Media

Telling the Story of Agriculture: Making an Impact Through Media & PR

March 5, 2026|1:00 PM GMT|Past event

UK farmers face a pivotal moment in early 2026 as public trust in British agriculture reaches record highs amid ongoing policy upheavals and cashflow pressures that threaten farm viability.

Key takeaways

  • Public positivity towards UK farming surged to 71% in 2025, the highest in seven years, with 77% viewing farmers as trustworthy, driven by greater consumer interest in food production and social media engagement.
  • Inheritance tax changes set for April 2026 have sparked widespread protests and fears of a cashflow crisis, with many farmers questioning long-term survival despite government adjustments following demonstrations.
  • Effective media and PR strategies have become essential for the sector to capitalise on rising public support while countering policy uncertainties, environmental scrutiny, and the need to communicate sustainability and innovation transparently.

Agriculture's Narrative Shift

In late 2025, consumer sentiment towards British agriculture climbed to unprecedented levels, with 71% of UK consumers expressing positivity—a marked increase from 67% in 2024 and the peak since tracking started in 2019. Trust in farmers stands at 77%, ranking second only to doctors among professions. This shift stems partly from heightened interest in food origins, especially among younger demographics, and the growing role of social media in delivering relatable, farmer-led stories that bypass traditional outlets.

Yet this goodwill arrives against a backdrop of acute pressures. The Labour government's 2024 budget introduced inheritance tax reforms, applying a 20% rate to agricultural assets over £1 million from April 2026, prompting months of protests involving tractors in Westminster and warnings from the National Farmers' Union (NFU) of a severe cashflow crisis. Many farmers expressed doubts about enduring into 2026, citing volatile weather, input costs, labour shortages, and policy flux post-Brexit. Although the government softened some elements after sustained action, uncertainty lingers, amplified by broader challenges like climate variability and potential reductions in environmental scheme funding.

The sector also grapples with a 'BANI' world—brittle, anxious, non-linear, and incomprehensible—as described in the 2026 Oxford Farming Conference report, where shocks from geopolitics, trade, and weather compound instability. Public support offers leverage, but a quarter of consumers still feel poorly informed, often due to contradictory messages or inaccessible sources. This creates tension: while mainstream coverage sometimes amplifies crises or protests, farmer-driven digital channels enable direct, authentic outreach.

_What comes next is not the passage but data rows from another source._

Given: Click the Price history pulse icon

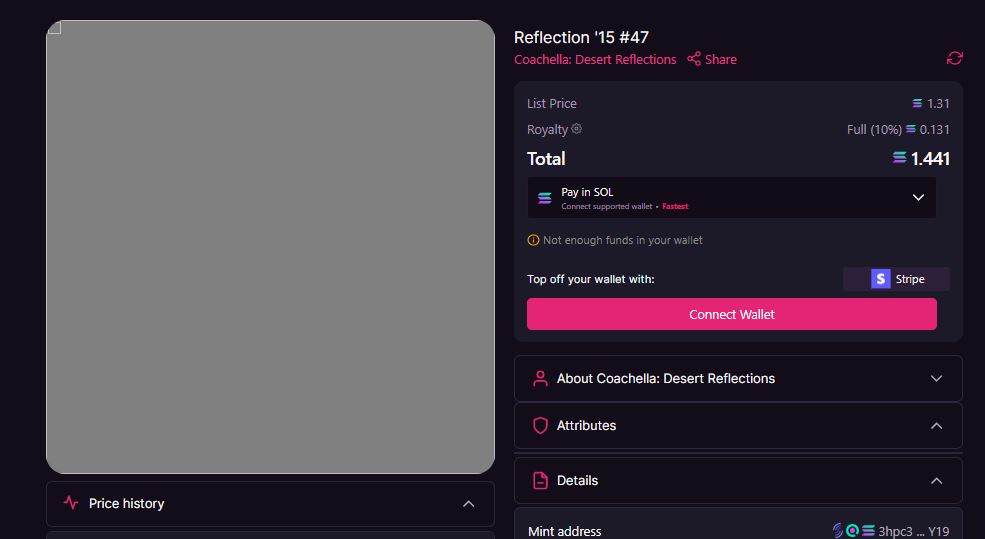Looking at the screenshot, I should pyautogui.click(x=71, y=503).
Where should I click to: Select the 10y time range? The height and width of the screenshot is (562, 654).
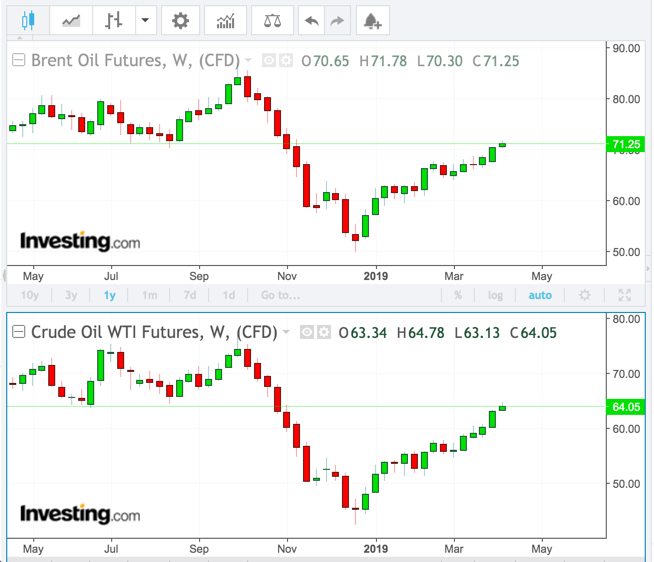point(29,295)
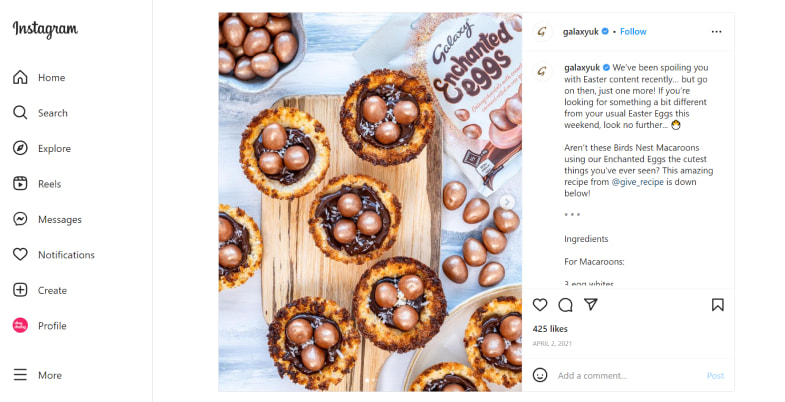Share post with the paper plane icon
This screenshot has width=785, height=402.
591,305
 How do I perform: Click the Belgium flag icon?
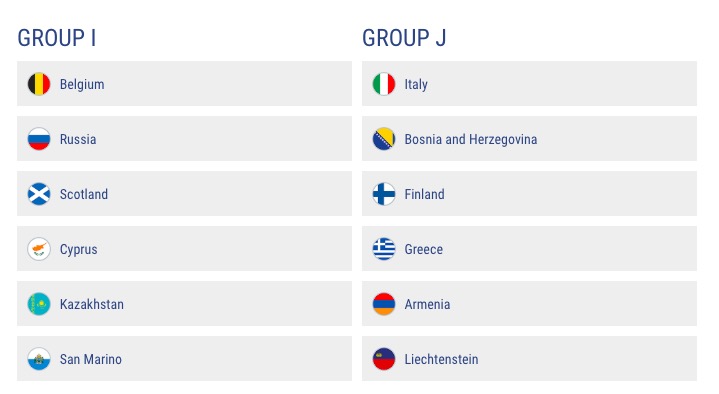[39, 84]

Non-obvious angles include the trade-off between maintaining high public approval and navigating regulatory demands for sustainability, where intensive practices face criticism yet remain vital for productivity. Social media's rise allows rapid narrative control but risks misinformation if not managed strategically. For agri-tech innovators and producers, clear communication bridges consumer expectations for ethical, transparent food systems with on-farm realities of economic survival.